Some Writing About Mystery and Unknowing With Some Help From Richard Feynman
Chris Burcher has written an amazing short-form article here, reminding readers that there are “some things humans will never know.” Certainly, few would dispute this as a general rule of thumb. How could we even begin to ever know about what’s going on in quantum systems or if the physical universe itself does not have some unknowable, unfathomable dimensions?
But we can go further than this also. What if what we do not know, and could never know, the vast majority of things?
And how do we consider the unknowable and ever-mysterious dimension beyond our grasp inherent within the small part or parcel of the Cosmos we have mastered?
For the question of mystery, we can turn to the brilliant and revolutionary physicist Richard Feynman. With one of the sharpest scientific intellects and a striking vision that was poetic while also spiritual, Feynman was among countless who held the view that discovering more about the world only enhances its unbounded mystery and beauty. He articulated this so well when writing about the deeper dimensions of a flower, as recorded in The Pleasure of Finding Things Out.
I can appreciate the beauty of a flower. At the same time, I see much more about the flower than he sees. I could imagine the cells in there, the complicated actions inside, which also have a beauty. I mean it’s not just beauty at this dimension, at one centimeter; there’s also beauty at smaller dimensions, the inner structure, also the processes. The fact that the colors in the flower evolved in order to attract insects to pollinate it is interesting; it means that insects can see the color. It adds a question: does this aesthetic sense also exist in the lower forms? Why is it aesthetic? All kinds of interesting questions which the science knowledge only adds to the excitement, the mystery and the awe of a flower. It only adds. I don’t understand how it subtracts.
Feynman also so eloquently reflected upon the ultimate mystery of the Cosmos and the sheer unknowability of most of its parts.
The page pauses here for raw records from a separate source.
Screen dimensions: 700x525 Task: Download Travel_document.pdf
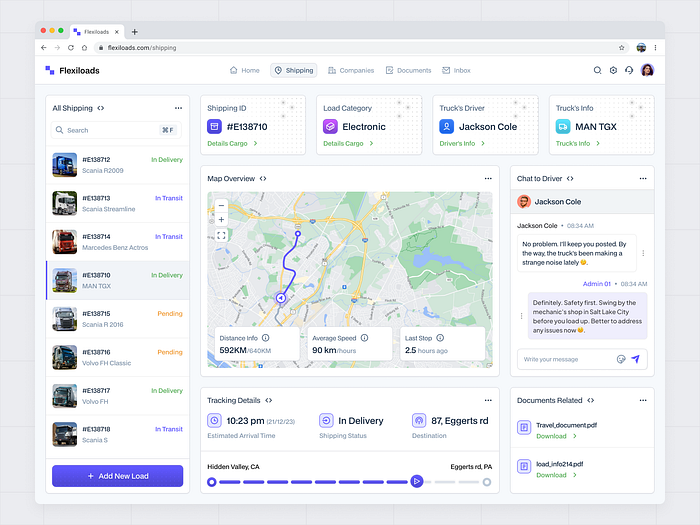click(551, 436)
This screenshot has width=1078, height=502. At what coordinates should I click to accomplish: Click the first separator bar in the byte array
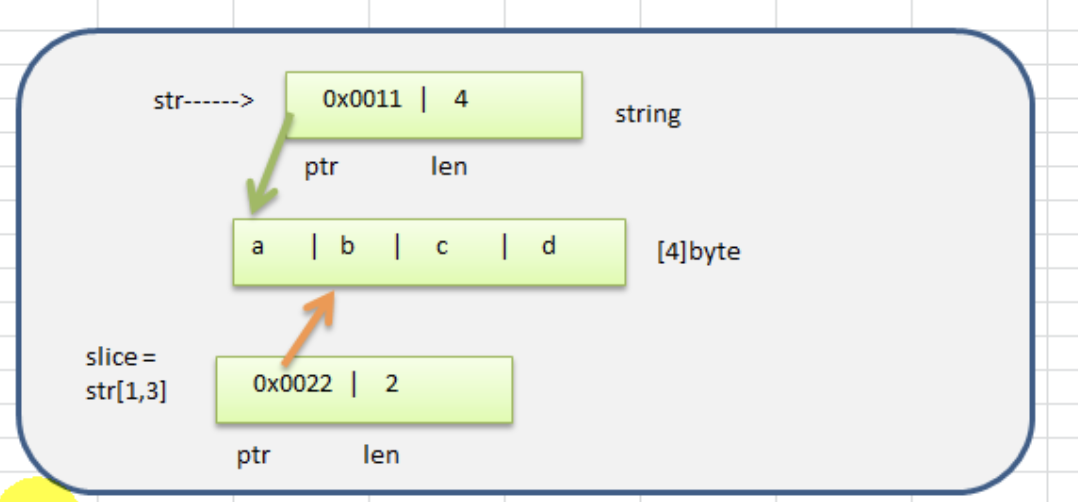coord(314,247)
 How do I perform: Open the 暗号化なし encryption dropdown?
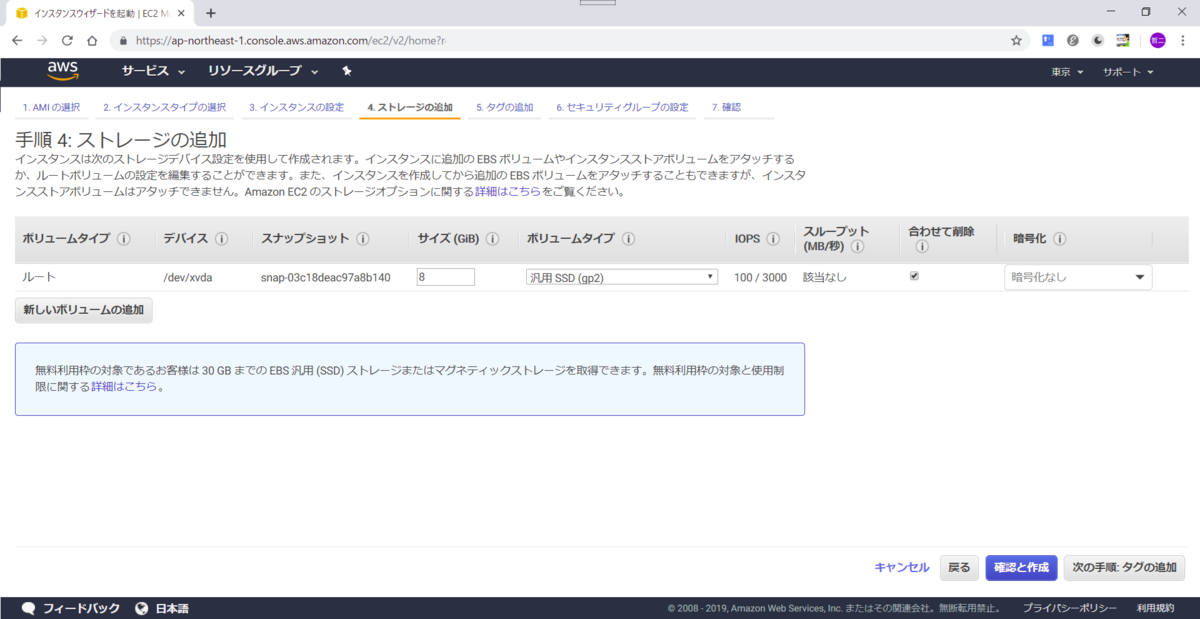[x=1077, y=276]
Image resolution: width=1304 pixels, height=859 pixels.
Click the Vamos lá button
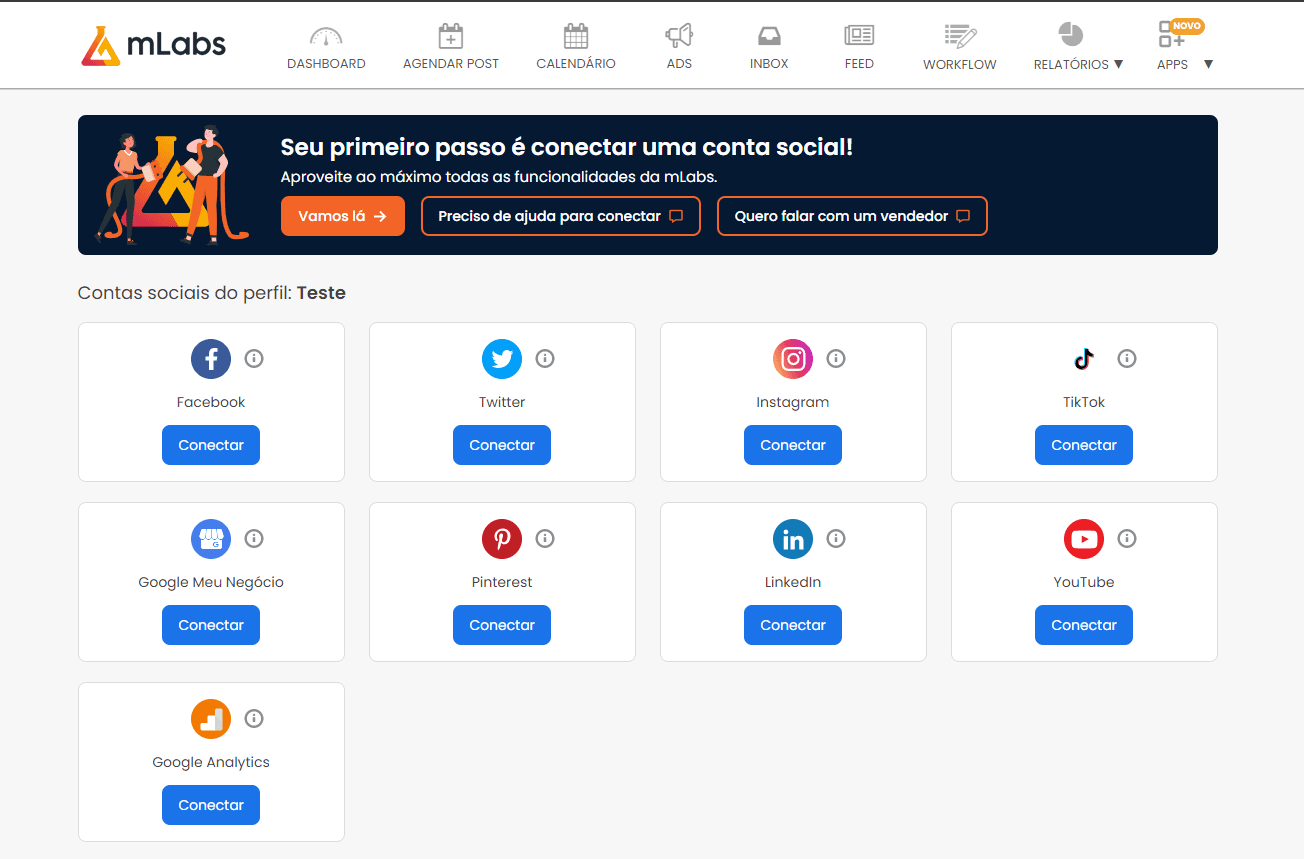pyautogui.click(x=342, y=215)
It is a great adventure to contemplate the universe, beyond man, to contemplate what it would be like without man, as it was in a great part of its long history and as it is in a great majority of places. When this objective view is finally attained, and the mystery and majesty of matter are fully appreciated, to then turn the objective eye back on man viewed as matter, to view life as part of this universal mystery of greatest depth, is to sense an experience which is very rare, and very exciting. It usually ends in laughter and a delight in the futility of trying to understand what this atom in the universe is, this thing — atoms with curiosity — that looks at itself and wonders why it wonders.
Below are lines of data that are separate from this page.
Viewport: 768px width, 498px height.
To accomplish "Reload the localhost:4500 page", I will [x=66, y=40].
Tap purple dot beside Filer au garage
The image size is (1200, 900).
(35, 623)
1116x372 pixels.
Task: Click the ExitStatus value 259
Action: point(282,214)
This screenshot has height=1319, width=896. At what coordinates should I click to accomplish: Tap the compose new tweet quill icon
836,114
Feynman’s amazing intellect, reflective mind, and reflective vision echoed what countless of the greatest scientists, philosophers, spiritual thinkers, and others have espoused throughout history. Among other truths, there is the wonder that humans will never know about most things. And among the small sliver of things we do come to understand, there is a dimension of unlimited mystery and unknowability at its heart.